The answer is found in the phrase “blind guides.” They cannot see their own presuppositions but instead believe they are simply pursuing justice. The painful truth is that they have no new solutions. Theirs is a thinly disguised attack on Christianity and its teaching about God, sin, redemption, Christ, and the moral law.
But here is where their own standard comes back to judge them. Their way of identifying discrimination is by looking at outcomes regardless of other factors. They divide humans into groups and then look to see if each group is having the same economic outcomes. Now apply this to professing Evangelical Christians at ASU. The number of professors at ASU who identify as Evangelical Christians is far below the number of Evangelicals in our community.
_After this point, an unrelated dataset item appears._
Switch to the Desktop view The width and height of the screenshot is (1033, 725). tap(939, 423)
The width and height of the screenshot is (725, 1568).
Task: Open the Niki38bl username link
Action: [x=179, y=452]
ASU does not reflect its community. By their standard, this means that ASU is discriminating against Evangelical Christians.
In the image below, you see the claim that everyone has bias. That means that the secular professors pushing this agenda have a bias. Intersectionality is itself a bias. Academic freedom and freedom of conscience require us to question the assumptions of this harmful philosophy. It divides people into groups and teaches them to hate each other. It claims to point out injustices, but it stops but economics and cannot solve our deepest spiritual problems.
Do not be led astray but this philosophy. It appears as a wolf in sheep's clothing. Promising help, it only brings hatred and despair. Reconciliation with God, and between humans, is possible only through Christ.